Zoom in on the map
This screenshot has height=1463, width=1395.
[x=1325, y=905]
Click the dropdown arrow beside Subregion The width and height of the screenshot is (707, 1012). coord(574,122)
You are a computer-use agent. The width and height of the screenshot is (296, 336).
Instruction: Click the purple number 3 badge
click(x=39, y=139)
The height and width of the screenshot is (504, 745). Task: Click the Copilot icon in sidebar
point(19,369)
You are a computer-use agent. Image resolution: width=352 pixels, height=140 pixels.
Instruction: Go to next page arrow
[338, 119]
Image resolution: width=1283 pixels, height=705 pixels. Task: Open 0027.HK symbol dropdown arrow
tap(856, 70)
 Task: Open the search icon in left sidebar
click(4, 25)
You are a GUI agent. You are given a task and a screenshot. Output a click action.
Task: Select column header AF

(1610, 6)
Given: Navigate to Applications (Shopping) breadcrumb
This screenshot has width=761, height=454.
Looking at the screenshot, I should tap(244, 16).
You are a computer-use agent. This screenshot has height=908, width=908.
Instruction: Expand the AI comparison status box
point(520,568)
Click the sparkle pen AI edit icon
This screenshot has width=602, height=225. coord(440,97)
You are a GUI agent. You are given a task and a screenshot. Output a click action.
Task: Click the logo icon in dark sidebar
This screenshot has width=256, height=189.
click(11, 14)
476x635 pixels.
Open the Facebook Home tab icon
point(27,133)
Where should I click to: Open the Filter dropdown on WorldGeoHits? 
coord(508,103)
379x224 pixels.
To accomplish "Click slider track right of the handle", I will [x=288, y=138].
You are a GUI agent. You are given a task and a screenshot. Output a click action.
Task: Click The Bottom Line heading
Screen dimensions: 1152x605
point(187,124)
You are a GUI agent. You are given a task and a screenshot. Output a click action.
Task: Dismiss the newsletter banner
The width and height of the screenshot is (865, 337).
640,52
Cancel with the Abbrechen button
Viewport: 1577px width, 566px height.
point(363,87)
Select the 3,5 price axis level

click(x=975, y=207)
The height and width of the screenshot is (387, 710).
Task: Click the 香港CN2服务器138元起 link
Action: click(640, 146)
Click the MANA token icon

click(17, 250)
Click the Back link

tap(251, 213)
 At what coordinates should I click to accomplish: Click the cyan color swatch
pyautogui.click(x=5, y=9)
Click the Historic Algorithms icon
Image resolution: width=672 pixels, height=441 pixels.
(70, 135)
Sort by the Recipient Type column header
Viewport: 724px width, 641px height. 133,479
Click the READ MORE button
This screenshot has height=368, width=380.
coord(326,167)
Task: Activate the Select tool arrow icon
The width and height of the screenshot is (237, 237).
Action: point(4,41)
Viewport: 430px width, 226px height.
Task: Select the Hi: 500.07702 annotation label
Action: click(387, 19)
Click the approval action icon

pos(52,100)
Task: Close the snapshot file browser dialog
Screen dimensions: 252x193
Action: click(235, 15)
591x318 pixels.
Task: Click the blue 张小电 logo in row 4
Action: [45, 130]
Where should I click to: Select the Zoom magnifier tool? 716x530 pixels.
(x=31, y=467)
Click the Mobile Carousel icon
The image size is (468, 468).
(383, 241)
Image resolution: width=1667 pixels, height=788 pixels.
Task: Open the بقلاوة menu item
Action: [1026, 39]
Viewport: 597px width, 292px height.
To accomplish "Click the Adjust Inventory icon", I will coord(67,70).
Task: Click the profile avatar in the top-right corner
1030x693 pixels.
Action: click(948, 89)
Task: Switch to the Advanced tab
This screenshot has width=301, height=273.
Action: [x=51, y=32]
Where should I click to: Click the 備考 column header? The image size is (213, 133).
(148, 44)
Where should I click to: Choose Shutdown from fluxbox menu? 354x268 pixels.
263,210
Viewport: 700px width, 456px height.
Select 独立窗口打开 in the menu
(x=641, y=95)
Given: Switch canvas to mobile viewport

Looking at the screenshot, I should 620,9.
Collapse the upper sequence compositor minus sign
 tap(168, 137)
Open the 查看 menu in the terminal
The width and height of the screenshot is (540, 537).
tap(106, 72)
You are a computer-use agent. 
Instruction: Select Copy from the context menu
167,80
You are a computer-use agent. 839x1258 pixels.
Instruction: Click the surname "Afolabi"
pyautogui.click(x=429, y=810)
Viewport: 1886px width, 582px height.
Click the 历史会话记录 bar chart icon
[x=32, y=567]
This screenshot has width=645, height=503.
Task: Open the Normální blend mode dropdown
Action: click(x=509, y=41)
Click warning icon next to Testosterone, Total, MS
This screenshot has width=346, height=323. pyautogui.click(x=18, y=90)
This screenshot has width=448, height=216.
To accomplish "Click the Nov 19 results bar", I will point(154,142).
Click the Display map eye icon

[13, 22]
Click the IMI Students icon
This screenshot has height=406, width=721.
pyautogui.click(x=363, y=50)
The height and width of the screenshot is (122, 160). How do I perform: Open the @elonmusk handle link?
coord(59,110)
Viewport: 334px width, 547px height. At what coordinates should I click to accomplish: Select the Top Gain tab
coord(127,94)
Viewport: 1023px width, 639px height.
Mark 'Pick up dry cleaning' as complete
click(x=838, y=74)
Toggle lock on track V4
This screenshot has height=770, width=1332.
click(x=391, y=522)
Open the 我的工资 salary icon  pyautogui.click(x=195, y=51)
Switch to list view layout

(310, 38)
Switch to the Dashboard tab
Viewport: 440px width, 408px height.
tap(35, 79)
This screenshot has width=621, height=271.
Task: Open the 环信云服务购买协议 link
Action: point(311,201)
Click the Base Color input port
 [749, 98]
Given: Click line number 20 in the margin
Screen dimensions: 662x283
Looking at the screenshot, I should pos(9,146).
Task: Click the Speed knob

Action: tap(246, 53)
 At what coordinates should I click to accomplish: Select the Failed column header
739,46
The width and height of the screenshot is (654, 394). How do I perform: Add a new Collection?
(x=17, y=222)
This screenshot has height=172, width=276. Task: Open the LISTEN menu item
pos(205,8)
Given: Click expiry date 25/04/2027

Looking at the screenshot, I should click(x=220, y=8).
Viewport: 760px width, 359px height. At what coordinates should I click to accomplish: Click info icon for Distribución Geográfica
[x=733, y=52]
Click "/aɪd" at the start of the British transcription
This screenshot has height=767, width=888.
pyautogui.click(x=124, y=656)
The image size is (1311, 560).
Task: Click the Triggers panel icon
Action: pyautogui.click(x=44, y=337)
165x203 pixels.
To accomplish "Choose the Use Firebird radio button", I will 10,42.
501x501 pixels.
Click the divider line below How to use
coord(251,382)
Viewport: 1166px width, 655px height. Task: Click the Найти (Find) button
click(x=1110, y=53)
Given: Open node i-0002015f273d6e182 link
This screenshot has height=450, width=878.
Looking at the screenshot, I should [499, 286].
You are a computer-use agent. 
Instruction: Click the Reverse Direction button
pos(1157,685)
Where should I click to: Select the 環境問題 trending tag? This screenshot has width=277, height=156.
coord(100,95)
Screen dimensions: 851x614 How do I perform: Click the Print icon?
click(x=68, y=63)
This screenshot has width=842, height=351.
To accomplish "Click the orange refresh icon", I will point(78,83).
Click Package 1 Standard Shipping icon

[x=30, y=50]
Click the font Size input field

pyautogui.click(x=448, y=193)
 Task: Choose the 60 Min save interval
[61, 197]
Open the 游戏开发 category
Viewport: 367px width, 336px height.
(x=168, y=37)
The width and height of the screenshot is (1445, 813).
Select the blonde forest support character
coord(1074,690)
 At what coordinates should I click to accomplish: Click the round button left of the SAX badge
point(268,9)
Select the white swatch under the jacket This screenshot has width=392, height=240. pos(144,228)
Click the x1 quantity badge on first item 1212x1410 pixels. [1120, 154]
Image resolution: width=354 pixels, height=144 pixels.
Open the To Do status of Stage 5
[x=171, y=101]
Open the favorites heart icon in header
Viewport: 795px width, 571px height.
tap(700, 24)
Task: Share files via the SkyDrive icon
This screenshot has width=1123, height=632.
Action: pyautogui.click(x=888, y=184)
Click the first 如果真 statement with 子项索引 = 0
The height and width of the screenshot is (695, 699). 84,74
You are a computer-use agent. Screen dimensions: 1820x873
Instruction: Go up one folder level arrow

# What is expected
Reproduce, please, the lines of the material from its first line down to the line containing "You are a computer-use agent. The", keeping both ends and nothing beyond them.

# Solution for this task
Zoom in on the map
This screenshot has height=1463, width=1395.
[x=1325, y=905]
Click the dropdown arrow beside Subregion The width and height of the screenshot is (707, 1012). coord(574,122)
You are a computer-use agent. The width and height of the screenshot is (296, 336).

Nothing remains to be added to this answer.